By Michael Silver | Published Dec. 13, 2016
Illustration by Mary Jane Kim
SEATTLE -- Nearly seven years ago, on a chilly Friday morning in early January, John Schneider was sitting in his office at Lambeau Field, marveling at the trajectory of his amazing NFL journey and pondering what adventures might lay ahead.
Schneider, who'd grown up a few miles away from the Green Bay Packers' iconic stadium, had parlayed an unlikely break during his college days -- when he transitioned from an undersized running back with unrealistic NFL dreams to a future Hall of Fame general manager's surprisingly successful "stalker" -- into a flourishing but low-profile front-office career. Then in his second year as the Packers' director of football operations, his life had come full circle, but he was on the verge of a potentially exciting detour.
The Seahawks were searching for a general manager to replace Tim Ruskell, who'd resigned during the season, and Schneider, who'd spent a season as Seattle's director of player personnel at the start of the decade, had been identified as one of the candidates. In preparation for his impending interview, scheduled to take place following the Packers' first-round playoff game at Arizona two days later, he'd put together a large binder outlining his managerial plans and philosophy, including a sizeable section detailing his list of preferred head-coaching candidates, should an opening arise.
Then the television screen in Schneider's office delivered some stunning news: The Seahawks had fired coach Jimmy Mora after a single 5-11 season -- and the franchise was on the verge of landing USC's Pete Carroll as his replacement. A lot of worlds were being rocked, including Schneider's: With a high-profile (and soon-to-be highly compensated) coach like Carroll in the mix, this GM job could be far less meaty, and Schneider wasn't sure he wanted to bite.
"I'd prepared my book -- I think I got it all done at the Kinko's at midnight the night before -- and I was getting ready to leave for the airport and fly to Arizona when all of a sudden across the ticker, 'Pete Carroll [new Seahawks] head coach,' " Schneider recalls. "So I had to rip out like 30 pages of head coaching notes, and I got on that plane not knowing what was gonna happen."

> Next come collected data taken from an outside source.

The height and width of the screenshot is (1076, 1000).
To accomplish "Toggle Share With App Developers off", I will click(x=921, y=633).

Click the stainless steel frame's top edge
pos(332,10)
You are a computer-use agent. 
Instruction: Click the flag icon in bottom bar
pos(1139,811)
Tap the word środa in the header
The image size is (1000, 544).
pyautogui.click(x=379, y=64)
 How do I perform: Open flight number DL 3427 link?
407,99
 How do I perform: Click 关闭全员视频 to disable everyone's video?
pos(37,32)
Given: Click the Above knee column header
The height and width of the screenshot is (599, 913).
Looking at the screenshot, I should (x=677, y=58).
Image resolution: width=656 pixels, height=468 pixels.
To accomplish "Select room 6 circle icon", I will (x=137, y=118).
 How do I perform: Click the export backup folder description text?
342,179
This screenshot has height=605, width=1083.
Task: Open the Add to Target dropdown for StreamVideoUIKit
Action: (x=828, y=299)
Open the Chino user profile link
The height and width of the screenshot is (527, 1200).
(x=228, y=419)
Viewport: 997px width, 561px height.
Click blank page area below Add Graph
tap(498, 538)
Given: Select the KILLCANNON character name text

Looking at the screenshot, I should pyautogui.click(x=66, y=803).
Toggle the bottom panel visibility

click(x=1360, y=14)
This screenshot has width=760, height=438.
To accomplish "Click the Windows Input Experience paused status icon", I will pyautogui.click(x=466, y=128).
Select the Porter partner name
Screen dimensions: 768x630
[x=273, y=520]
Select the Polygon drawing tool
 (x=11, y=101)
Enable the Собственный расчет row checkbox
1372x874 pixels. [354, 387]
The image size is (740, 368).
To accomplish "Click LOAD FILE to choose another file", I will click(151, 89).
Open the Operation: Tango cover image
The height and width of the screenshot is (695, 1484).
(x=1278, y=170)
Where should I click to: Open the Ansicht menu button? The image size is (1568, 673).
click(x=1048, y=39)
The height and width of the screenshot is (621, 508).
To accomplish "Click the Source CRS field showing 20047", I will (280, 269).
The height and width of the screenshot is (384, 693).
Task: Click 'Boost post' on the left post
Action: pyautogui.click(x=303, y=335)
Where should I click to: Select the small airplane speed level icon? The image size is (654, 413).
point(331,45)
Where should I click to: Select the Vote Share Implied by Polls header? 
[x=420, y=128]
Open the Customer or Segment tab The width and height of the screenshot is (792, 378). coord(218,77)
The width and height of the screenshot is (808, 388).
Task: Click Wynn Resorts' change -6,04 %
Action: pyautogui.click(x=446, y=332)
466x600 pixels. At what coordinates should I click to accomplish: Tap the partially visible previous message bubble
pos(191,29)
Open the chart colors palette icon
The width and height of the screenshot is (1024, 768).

What happened over the next week-and-a-half might not have been by the book; in some ways, it was as unexpected, exhilarating and uncharted as the Packers' 51-45 overtime playoff defeat to the Cardinals. Yet, when Schneider was introduced as the Seahawks' general manager on Jan. 19, 2010, it unleashed a semi-random tandem that would produce one of the NFL's great success stories of the 21st century. Despite a Match.com-style introduction, this hyper-enthusiastic coach and spotlight-shunning talent evaluator would form a mutually satisfying shotgun partnership that is the envy of the football universe.
"John is very smart, he's a hard worker, he's intuitive and he has no fear -- you put all that together, and it's very, very impressive," says New York Jets general manager Mike Maccagnan, the 2015 NFL Executive of the Year. "But when you're on the road with him and he looks at players, it's not just the ability part; he's looking at the whole person. What they do in Seattle is they identify a lot of good players, but they get the right kind of personality types for their team. That's what sets them apart."
It's a vision that Carroll and Schneider conjured from the outset. Theirs is neither the classic football arrangement, with the GM retaining final say over football decisions and possessing the juice to hire and fire the coach, nor the Walsh/Belichickian model, in which the coach is the true powerbroker and the GM serves as a glorified personnel director. It's more of a new-age coupling between bold, adaptable and mutually supportive colleagues who each happen to be very, very good at their jobs. These were concepts broached during the interview process, as Schneider was trying to get a sense of how much authority he'd have over various realms were he to come to Seattle. "Let's just make this the best head coach/general manager marriage ever," Carroll suggested, and those words sound a lot less hokey today.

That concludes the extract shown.